__Goal__
Transcribe the listing below without changes, from the line with "Click Frase's Spearman value 0.10" to the line with "Looking at the screenshot, I should coord(525,216).", including both of those lines.

__Supplied entries__
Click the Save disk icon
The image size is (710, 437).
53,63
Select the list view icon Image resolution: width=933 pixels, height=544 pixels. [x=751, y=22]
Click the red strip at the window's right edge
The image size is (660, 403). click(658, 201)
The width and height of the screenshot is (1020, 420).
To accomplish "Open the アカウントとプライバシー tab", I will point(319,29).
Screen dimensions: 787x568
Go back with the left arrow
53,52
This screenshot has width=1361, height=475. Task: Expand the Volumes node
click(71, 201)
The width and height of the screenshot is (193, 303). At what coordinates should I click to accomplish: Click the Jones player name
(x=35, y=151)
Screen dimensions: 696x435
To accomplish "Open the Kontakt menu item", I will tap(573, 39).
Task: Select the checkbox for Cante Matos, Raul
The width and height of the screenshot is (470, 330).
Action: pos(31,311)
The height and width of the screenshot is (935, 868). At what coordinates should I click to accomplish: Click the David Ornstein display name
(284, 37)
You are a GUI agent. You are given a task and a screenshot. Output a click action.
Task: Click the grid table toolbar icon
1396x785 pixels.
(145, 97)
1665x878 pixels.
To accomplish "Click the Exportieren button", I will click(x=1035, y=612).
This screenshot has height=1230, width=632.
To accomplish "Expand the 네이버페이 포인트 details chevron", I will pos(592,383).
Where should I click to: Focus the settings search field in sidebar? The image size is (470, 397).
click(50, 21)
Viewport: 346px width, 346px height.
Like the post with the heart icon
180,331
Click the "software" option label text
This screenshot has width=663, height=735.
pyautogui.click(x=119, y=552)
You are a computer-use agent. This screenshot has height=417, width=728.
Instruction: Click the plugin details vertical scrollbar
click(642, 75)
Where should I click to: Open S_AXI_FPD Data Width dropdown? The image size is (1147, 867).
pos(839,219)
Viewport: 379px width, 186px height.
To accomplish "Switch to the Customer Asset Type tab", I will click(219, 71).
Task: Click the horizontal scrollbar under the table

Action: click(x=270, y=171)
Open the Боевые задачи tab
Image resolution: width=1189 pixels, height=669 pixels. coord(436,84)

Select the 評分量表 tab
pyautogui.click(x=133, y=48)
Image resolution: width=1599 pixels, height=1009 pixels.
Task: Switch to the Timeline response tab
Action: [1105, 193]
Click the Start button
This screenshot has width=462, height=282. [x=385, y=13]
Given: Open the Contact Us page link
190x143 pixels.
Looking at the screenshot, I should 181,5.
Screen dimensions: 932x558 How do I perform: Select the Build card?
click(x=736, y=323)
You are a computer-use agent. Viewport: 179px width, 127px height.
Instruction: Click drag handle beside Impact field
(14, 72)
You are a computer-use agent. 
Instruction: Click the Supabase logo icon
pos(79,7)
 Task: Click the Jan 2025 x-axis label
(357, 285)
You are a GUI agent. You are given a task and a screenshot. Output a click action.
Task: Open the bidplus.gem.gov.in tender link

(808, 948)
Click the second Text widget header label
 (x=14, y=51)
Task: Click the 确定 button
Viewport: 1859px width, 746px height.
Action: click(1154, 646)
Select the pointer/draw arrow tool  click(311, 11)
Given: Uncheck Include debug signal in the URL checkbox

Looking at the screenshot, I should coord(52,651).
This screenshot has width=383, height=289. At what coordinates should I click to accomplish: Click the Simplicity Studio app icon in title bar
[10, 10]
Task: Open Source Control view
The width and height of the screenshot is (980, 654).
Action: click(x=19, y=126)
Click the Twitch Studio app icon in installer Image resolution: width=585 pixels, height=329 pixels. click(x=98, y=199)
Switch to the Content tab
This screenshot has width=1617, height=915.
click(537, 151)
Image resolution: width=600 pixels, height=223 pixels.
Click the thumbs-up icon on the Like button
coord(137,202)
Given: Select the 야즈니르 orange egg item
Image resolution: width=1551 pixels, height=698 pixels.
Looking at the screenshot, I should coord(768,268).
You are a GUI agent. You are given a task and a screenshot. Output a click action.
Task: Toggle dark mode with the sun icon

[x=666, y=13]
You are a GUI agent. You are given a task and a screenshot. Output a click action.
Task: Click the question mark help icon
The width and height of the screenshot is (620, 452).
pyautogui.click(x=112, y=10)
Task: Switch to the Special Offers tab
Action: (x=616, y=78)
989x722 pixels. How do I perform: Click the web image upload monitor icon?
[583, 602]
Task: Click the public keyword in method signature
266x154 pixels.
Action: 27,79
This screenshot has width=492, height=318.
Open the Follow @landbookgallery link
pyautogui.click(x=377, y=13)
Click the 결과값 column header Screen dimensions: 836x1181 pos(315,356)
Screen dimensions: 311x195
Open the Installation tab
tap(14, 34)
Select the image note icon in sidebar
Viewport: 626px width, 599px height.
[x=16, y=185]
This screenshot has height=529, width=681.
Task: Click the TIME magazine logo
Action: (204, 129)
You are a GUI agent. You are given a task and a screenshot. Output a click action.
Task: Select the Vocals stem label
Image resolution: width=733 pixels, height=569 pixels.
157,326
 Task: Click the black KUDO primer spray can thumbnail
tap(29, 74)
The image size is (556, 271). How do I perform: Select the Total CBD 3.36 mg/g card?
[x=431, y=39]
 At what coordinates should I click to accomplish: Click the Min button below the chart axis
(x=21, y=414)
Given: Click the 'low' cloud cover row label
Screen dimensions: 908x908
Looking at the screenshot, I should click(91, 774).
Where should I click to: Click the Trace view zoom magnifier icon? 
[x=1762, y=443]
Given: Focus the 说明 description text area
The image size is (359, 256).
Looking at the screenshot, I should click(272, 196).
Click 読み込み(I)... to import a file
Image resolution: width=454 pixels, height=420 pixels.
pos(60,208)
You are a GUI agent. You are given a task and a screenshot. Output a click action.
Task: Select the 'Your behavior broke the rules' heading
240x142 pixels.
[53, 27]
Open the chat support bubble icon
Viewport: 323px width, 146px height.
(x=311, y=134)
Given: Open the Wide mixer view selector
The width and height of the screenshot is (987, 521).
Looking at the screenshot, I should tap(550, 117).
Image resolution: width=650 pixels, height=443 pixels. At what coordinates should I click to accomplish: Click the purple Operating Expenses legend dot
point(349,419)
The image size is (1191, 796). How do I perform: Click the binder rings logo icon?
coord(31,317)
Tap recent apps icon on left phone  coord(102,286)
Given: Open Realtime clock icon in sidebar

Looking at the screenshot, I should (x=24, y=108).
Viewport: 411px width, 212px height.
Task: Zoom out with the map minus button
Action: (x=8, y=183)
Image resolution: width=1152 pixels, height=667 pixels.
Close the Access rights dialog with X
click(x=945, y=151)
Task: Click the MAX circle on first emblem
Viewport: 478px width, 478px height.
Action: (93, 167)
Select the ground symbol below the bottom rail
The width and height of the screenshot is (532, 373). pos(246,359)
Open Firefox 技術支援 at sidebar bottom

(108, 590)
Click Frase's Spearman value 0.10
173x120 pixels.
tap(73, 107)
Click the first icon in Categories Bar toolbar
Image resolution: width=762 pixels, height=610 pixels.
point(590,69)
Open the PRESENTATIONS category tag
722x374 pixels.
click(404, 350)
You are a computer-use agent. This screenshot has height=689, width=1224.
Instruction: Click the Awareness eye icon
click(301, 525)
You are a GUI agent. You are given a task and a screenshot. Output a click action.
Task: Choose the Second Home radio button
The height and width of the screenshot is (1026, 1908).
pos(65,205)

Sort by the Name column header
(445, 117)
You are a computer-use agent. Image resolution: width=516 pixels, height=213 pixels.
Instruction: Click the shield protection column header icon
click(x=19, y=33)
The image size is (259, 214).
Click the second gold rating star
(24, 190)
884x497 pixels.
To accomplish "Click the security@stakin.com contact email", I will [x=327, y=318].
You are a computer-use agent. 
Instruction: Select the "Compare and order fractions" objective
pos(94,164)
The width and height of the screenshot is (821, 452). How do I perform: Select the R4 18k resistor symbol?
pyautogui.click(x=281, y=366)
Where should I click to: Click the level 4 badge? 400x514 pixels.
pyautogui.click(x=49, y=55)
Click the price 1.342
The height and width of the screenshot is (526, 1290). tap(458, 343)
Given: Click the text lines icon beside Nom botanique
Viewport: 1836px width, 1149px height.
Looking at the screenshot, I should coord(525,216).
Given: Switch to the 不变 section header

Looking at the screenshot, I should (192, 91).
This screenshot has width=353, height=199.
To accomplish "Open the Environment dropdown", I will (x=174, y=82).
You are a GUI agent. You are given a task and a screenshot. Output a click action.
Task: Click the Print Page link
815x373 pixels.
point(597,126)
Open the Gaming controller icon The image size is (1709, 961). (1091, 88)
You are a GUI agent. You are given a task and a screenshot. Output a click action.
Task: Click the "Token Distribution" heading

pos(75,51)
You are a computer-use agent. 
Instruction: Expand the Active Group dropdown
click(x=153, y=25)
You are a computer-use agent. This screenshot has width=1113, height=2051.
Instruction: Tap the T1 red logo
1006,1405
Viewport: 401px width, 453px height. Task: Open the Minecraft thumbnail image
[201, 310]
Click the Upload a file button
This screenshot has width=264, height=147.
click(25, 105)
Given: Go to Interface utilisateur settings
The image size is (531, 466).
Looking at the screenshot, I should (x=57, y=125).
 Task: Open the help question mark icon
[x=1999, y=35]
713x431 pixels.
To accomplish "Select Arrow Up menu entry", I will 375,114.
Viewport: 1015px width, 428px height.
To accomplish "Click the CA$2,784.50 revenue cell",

__Task result__
Click Frase's Spearman value 0.10
173x120 pixels.
tap(73, 107)
Click the first icon in Categories Bar toolbar
Image resolution: width=762 pixels, height=610 pixels.
point(590,69)
Open the PRESENTATIONS category tag
722x374 pixels.
click(404, 350)
You are a computer-use agent. This screenshot has height=689, width=1224.
Instruction: Click the Awareness eye icon
click(301, 525)
You are a GUI agent. You are given a task and a screenshot. Output a click action.
Task: Choose the Second Home radio button
The height and width of the screenshot is (1026, 1908).
pos(65,205)

Sort by the Name column header
(445, 117)
You are a computer-use agent. Image resolution: width=516 pixels, height=213 pixels.
Instruction: Click the shield protection column header icon
click(x=19, y=33)
The image size is (259, 214).
Click the second gold rating star
(24, 190)
884x497 pixels.
To accomplish "Click the security@stakin.com contact email", I will [x=327, y=318].
You are a computer-use agent. 
Instruction: Select the "Compare and order fractions" objective
pos(94,164)
The width and height of the screenshot is (821, 452). How do I perform: Select the R4 18k resistor symbol?
pyautogui.click(x=281, y=366)
Where should I click to: Click the level 4 badge? 400x514 pixels.
pyautogui.click(x=49, y=55)
Click the price 1.342
The height and width of the screenshot is (526, 1290). tap(458, 343)
Given: Click the text lines icon beside Nom botanique
Viewport: 1836px width, 1149px height.
Looking at the screenshot, I should coord(525,216).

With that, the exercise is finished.